**What the task requires**
Please repeat all of the records, keeping every word unchanged.

*** Data section Section Begins ***

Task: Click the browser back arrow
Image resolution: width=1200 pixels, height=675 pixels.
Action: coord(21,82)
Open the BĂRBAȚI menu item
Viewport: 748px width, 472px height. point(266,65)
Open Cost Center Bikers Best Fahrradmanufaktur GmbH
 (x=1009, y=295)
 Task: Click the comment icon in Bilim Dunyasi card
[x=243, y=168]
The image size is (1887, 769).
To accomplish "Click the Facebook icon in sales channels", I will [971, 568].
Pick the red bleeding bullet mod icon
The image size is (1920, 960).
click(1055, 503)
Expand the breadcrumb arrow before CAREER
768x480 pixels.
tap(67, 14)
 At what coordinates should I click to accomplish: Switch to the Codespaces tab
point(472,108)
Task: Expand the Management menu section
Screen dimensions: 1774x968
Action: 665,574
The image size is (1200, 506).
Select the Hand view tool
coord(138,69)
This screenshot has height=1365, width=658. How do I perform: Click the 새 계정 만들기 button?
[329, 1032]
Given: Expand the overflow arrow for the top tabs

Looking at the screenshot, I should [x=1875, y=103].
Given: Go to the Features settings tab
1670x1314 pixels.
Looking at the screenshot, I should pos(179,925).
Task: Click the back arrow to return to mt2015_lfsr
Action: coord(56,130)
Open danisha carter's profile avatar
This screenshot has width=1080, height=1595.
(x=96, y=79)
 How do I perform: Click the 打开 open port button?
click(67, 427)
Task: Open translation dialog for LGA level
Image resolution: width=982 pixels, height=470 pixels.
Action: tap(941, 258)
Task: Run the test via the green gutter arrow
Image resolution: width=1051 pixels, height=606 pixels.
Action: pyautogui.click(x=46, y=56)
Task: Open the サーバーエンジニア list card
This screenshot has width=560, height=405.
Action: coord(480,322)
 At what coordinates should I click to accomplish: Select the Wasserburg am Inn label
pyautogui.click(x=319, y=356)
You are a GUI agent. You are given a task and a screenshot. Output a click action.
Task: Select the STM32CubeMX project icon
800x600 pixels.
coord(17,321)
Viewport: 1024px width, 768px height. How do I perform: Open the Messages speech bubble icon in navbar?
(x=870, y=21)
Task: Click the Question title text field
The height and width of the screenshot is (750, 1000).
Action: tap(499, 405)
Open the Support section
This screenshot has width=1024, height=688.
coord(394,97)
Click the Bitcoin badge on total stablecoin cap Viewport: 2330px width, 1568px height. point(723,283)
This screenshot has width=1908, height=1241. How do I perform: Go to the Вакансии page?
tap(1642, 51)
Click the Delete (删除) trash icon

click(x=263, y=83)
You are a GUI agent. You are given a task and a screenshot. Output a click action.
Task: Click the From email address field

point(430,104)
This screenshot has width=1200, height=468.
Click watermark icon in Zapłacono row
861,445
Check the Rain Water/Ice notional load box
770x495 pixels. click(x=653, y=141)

*** Data section Section Ends ***

**Task solution**
Task: Click the browser back arrow
Image resolution: width=1200 pixels, height=675 pixels.
Action: coord(21,82)
Open the BĂRBAȚI menu item
Viewport: 748px width, 472px height. point(266,65)
Open Cost Center Bikers Best Fahrradmanufaktur GmbH
 (x=1009, y=295)
 Task: Click the comment icon in Bilim Dunyasi card
[x=243, y=168]
The image size is (1887, 769).
To accomplish "Click the Facebook icon in sales channels", I will [971, 568].
Pick the red bleeding bullet mod icon
The image size is (1920, 960).
click(1055, 503)
Expand the breadcrumb arrow before CAREER
768x480 pixels.
tap(67, 14)
 At what coordinates should I click to accomplish: Switch to the Codespaces tab
point(472,108)
Task: Expand the Management menu section
Screen dimensions: 1774x968
Action: 665,574
The image size is (1200, 506).
Select the Hand view tool
coord(138,69)
This screenshot has height=1365, width=658. How do I perform: Click the 새 계정 만들기 button?
[329, 1032]
Given: Expand the overflow arrow for the top tabs

Looking at the screenshot, I should [x=1875, y=103].
Given: Go to the Features settings tab
1670x1314 pixels.
Looking at the screenshot, I should pos(179,925).
Task: Click the back arrow to return to mt2015_lfsr
Action: coord(56,130)
Open danisha carter's profile avatar
This screenshot has width=1080, height=1595.
(x=96, y=79)
 How do I perform: Click the 打开 open port button?
click(67, 427)
Task: Open translation dialog for LGA level
Image resolution: width=982 pixels, height=470 pixels.
Action: tap(941, 258)
Task: Run the test via the green gutter arrow
Image resolution: width=1051 pixels, height=606 pixels.
Action: pyautogui.click(x=46, y=56)
Task: Open the サーバーエンジニア list card
This screenshot has width=560, height=405.
Action: coord(480,322)
 At what coordinates should I click to accomplish: Select the Wasserburg am Inn label
pyautogui.click(x=319, y=356)
You are a GUI agent. You are given a task and a screenshot. Output a click action.
Task: Select the STM32CubeMX project icon
800x600 pixels.
coord(17,321)
Viewport: 1024px width, 768px height. How do I perform: Open the Messages speech bubble icon in navbar?
(x=870, y=21)
Task: Click the Question title text field
The height and width of the screenshot is (750, 1000).
Action: tap(499, 405)
Open the Support section
This screenshot has width=1024, height=688.
coord(394,97)
Click the Bitcoin badge on total stablecoin cap Viewport: 2330px width, 1568px height. point(723,283)
This screenshot has width=1908, height=1241. How do I perform: Go to the Вакансии page?
tap(1642, 51)
Click the Delete (删除) trash icon

click(x=263, y=83)
You are a GUI agent. You are given a task and a screenshot. Output a click action.
Task: Click the From email address field

point(430,104)
This screenshot has width=1200, height=468.
Click watermark icon in Zapłacono row
861,445
Check the Rain Water/Ice notional load box
770x495 pixels. click(x=653, y=141)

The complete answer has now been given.